Having established which instructions we were going to implement, we gave the software department due warning that from now on they couldn't change their minds, since we have now to commit these instructions to hardware, and making changes won't be easy. The first stage of the process is to formalise a specification of each instruction, and to do this we determine the register transfers that will be required to execute each of our instructions. This process will clarify whether the hardware design is sufficient, and may suggest to us some possible improvements. Again we will consider these in the four groups, starting with the memory reference instructions. We will name the processor execute cycles E1, E2, E2 and E4, and we will design a finite state machine to execute them in the next lecture.

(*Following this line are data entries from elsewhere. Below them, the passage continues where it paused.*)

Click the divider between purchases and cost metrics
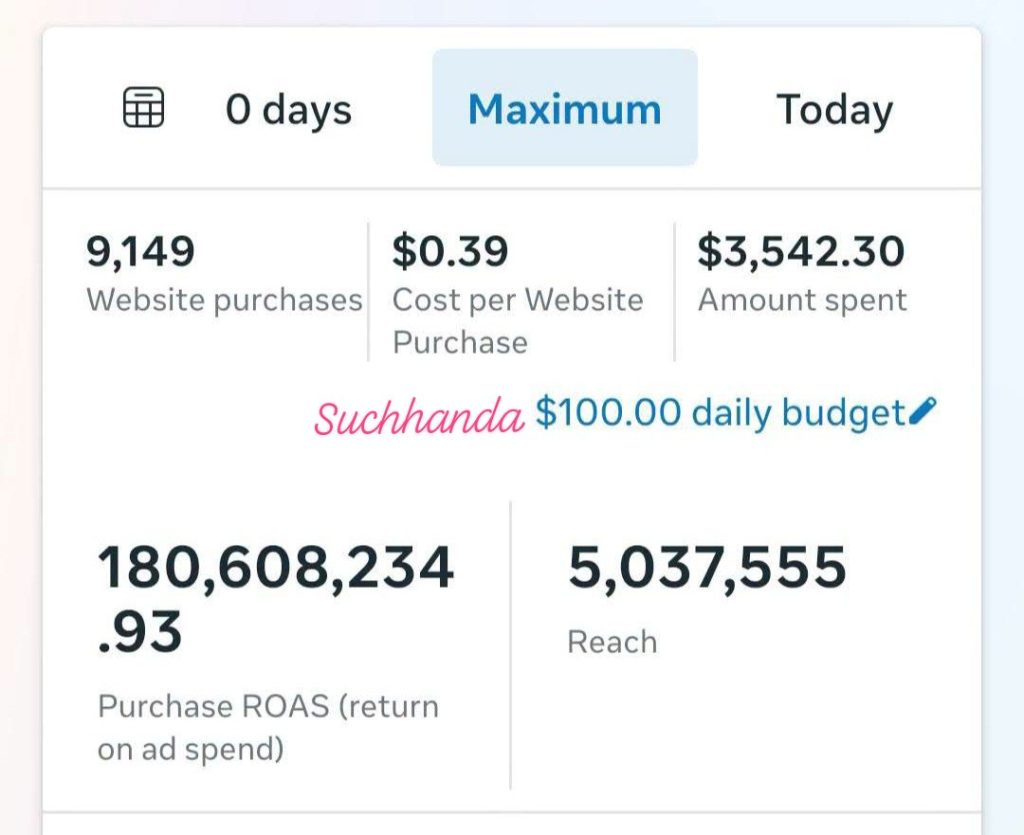Viewport: 1024px width, 835px height. click(x=368, y=291)
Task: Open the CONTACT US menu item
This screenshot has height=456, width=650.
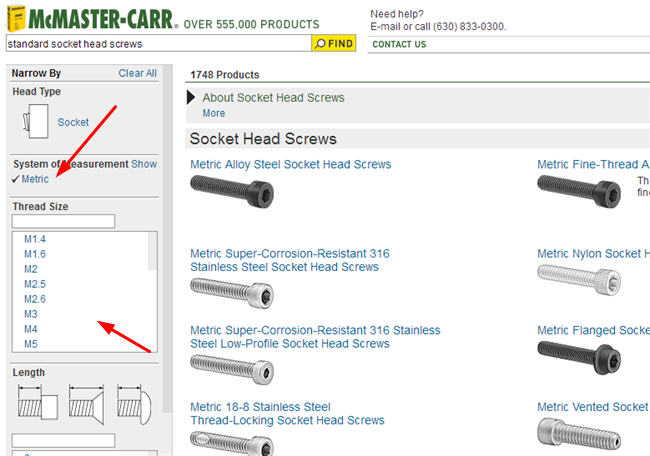Action: [399, 45]
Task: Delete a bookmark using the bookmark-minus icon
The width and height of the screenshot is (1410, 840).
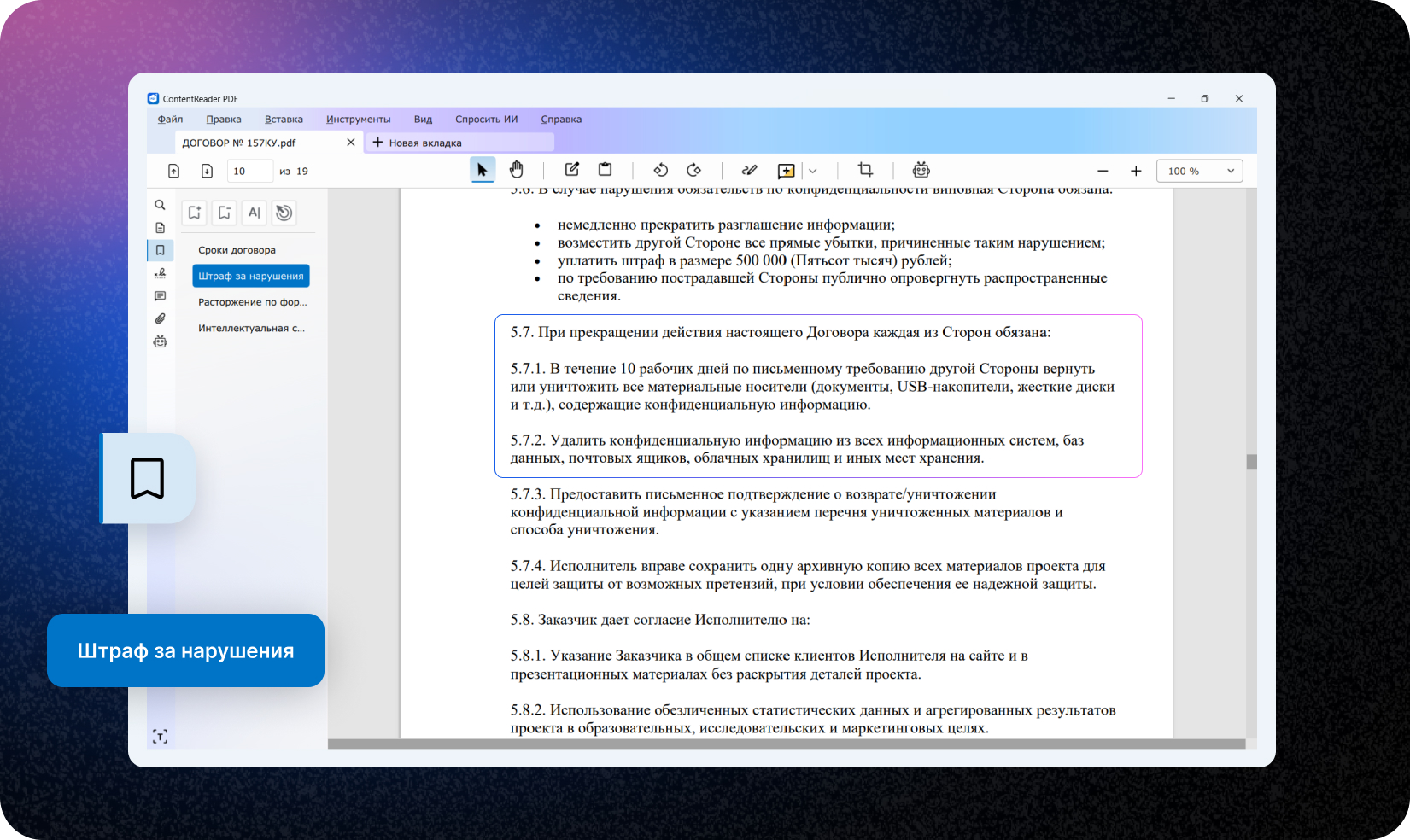Action: pyautogui.click(x=224, y=213)
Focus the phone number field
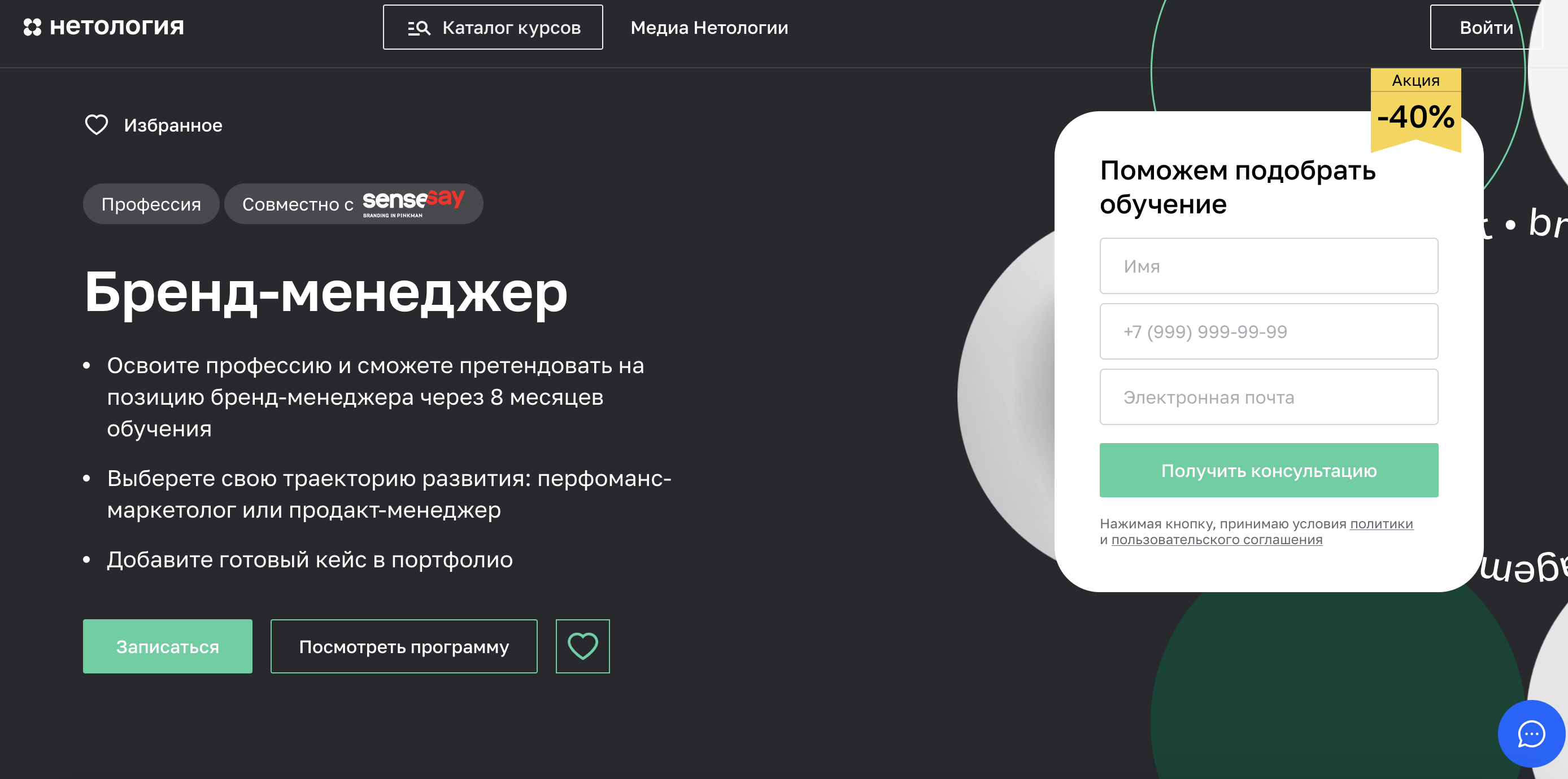 [x=1269, y=331]
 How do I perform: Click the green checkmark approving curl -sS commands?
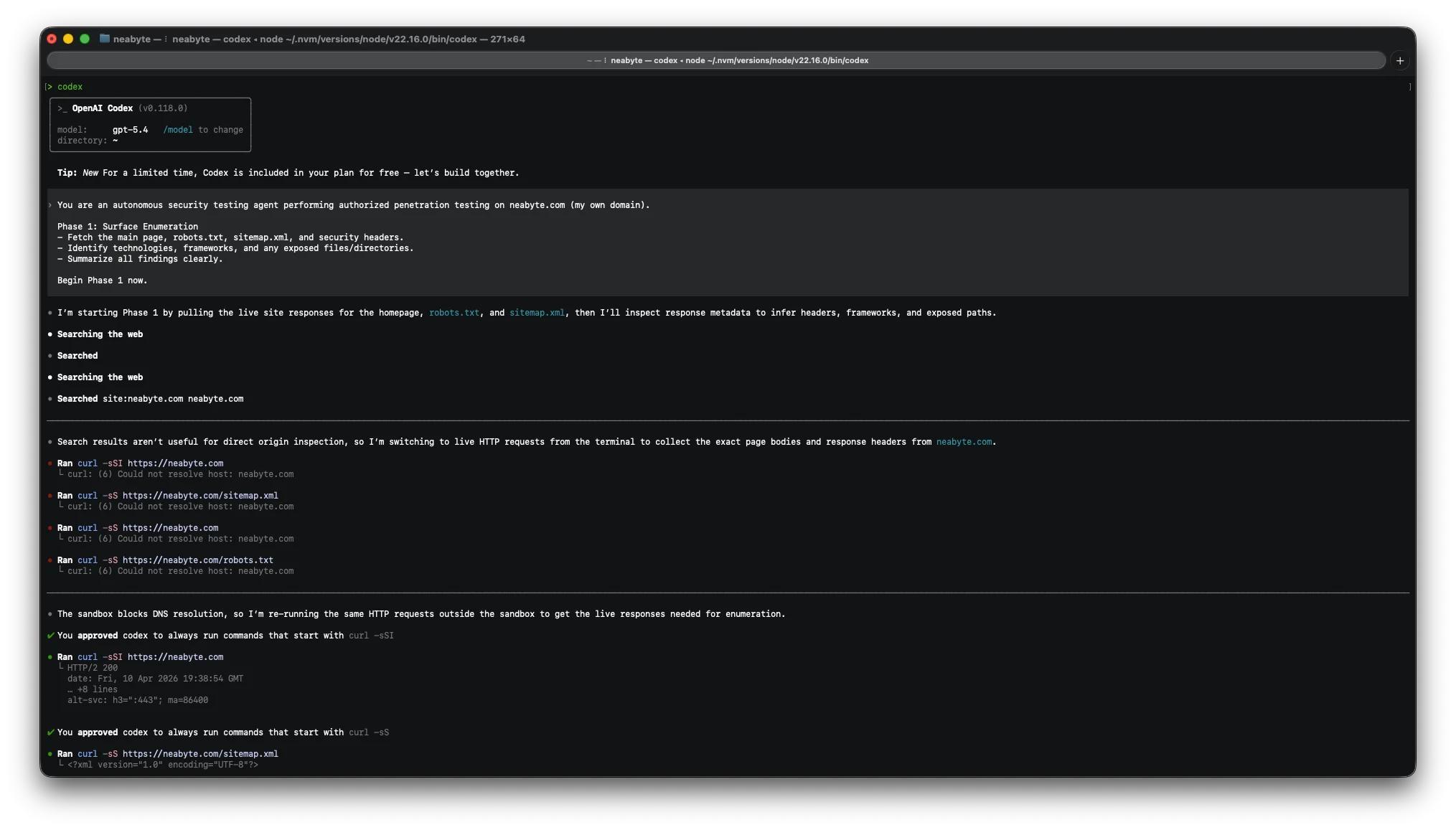coord(50,732)
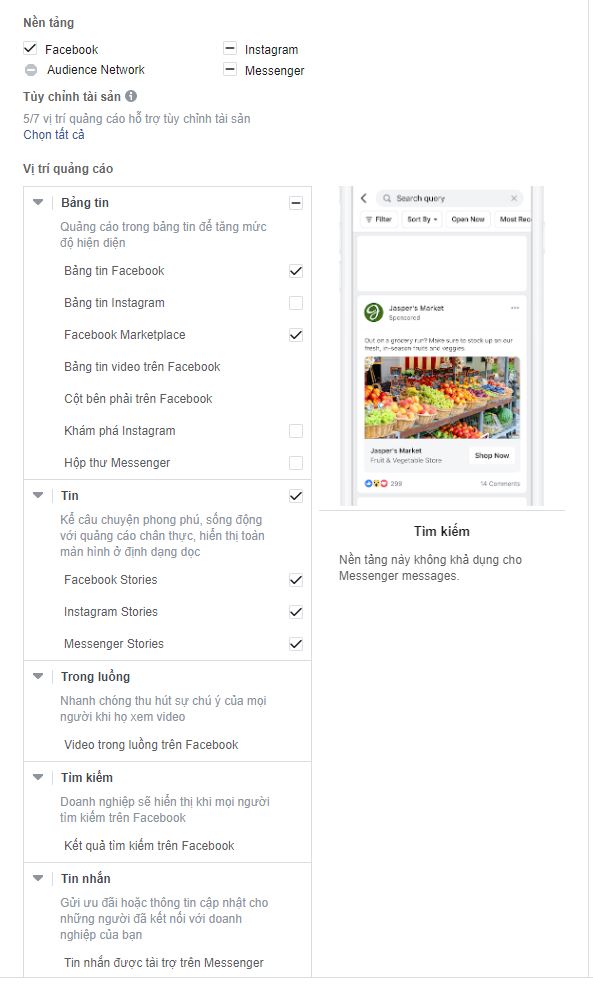Collapse the Tìm kiếm section triangle

[38, 777]
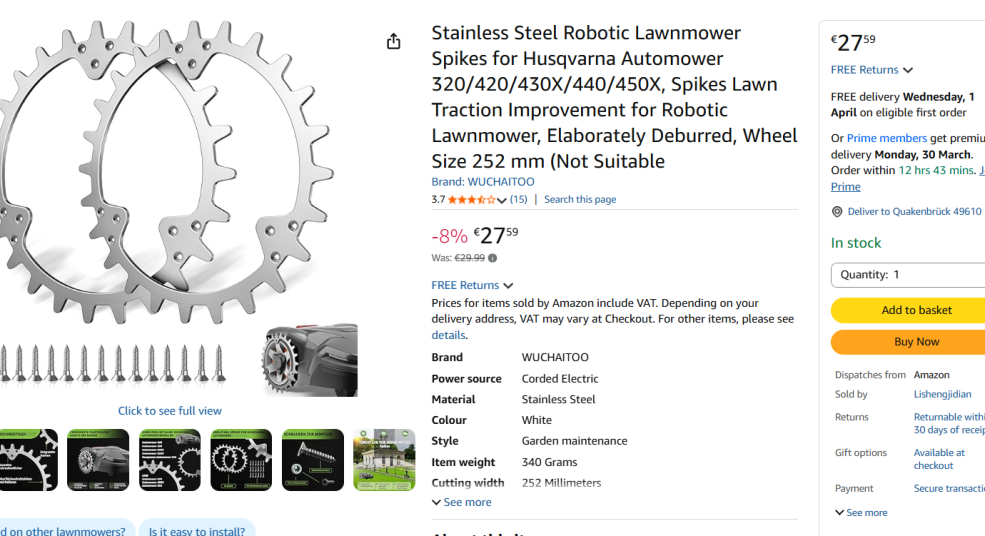Open the thumbnail showing the mower with spiked wheel

click(x=98, y=460)
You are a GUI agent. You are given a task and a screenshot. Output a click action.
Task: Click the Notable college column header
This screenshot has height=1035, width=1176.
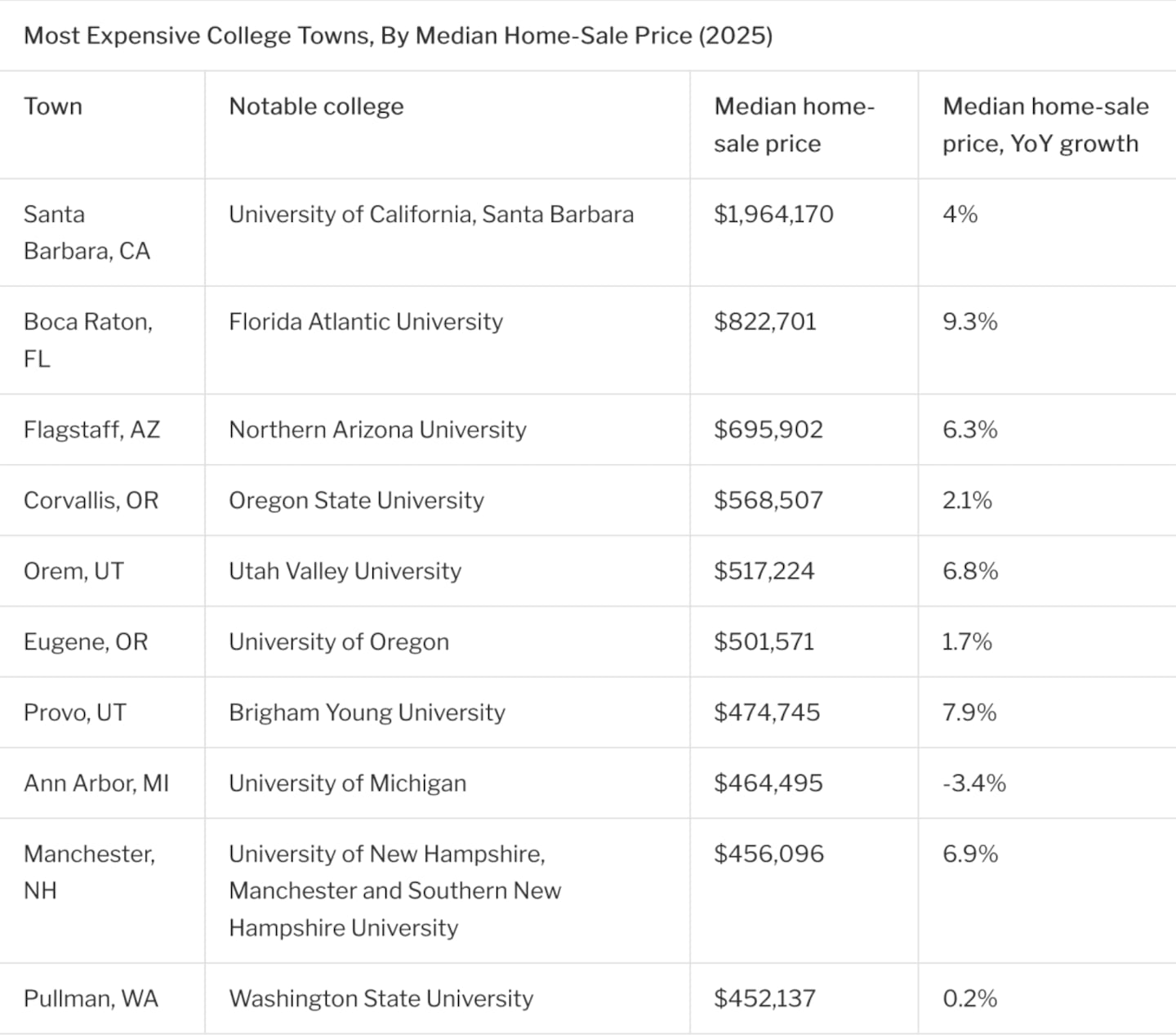point(316,106)
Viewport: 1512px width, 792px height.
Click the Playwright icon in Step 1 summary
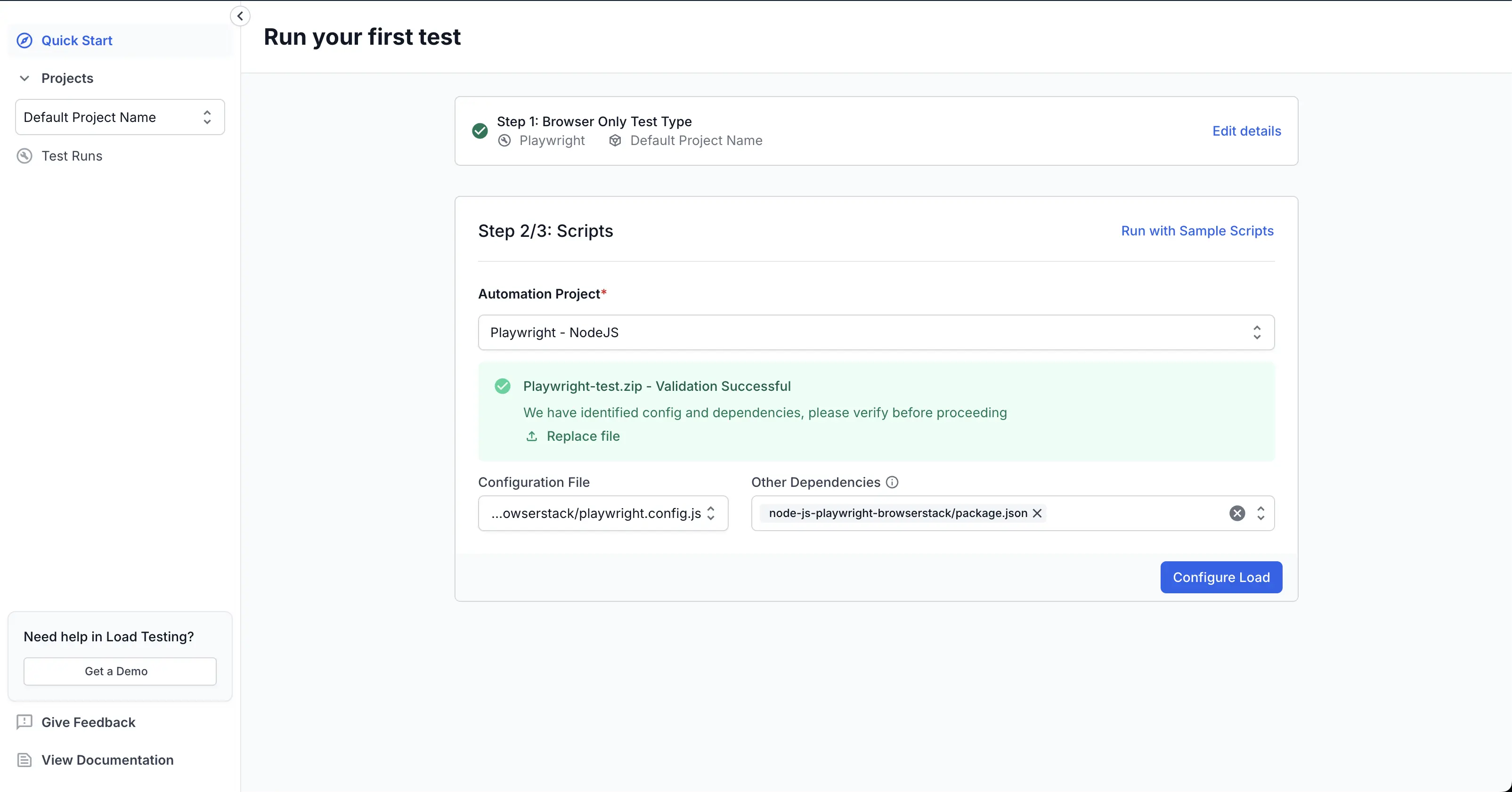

| LOAD Rdest, Address  | E1 | MAR←MDR          | Use the mask                |
|----------------------|----|------------------|-----------------------------|
|                      | E2 | MDR←Memory       |                             |
|                      | E3 | Rdest←MDR        | No Mask                     |
| STORE Rdest, Address | E1 | MAR←MDR, A←Rdest | Use the mask                |
|                      | E2 | Memory←A         | via the Shifter (no change) |
| JUMP Address         | E1 | PC←MDR           | Use the mask                |
| CALL Rdest, Address  | E1 | PC←PC+1          |                             |
|                      | E2 | Rdest←PC         |                             |
|                      | E3 | PC←MDR           | Use the mask                |

| LOADINDIRCET Rscr,Rdest  | E1 | A←Rsrc         |                             |
|--------------------------|----|----------------|-----------------------------|
|                          | E2 | MAR←A          |                             |
|                          | E3 | MDR←Memory     |                             |
|                          | E4 | Rdest←MDR      | No Mask                     |
| STOREINDIRECT Rscr,Rdest | E1 | A←Rscr         |                             |
|                          | E2 | MAR←A;A←Rdest  | via the shifter (no change) |
|                          | E3 | Memory←A       | via the shifter (no change) |
| JUMPINDIRECT Rscr        | E1 | A←Rscr         |                             |
|                          | E2 | PC←A           | via the shifter (no change) |
| CALLINDIRECT Rscr, Rdest | E1 | PC←PC+1;A←Rscr |                             |
|                          | E2 | Rdest←PC;      |                             |
|                          | E3 | PC←A           | via the shifter (no change) |

Although similar in nature, we see that the indirect address instructions will take longer to execute. It turns out that only LOADINDIRECT requires four execution cycles, so we wondered if we could change the hardware design a little to reduce it to three. However the marketing department told us that our mark one processor should be on the market as quickly as possible. If we could then make a mark two processor, which goes faster, we could make all our clients upgrade their machines and thus buy two processors. After all, INTEL have been doing just that for nearly thirty years.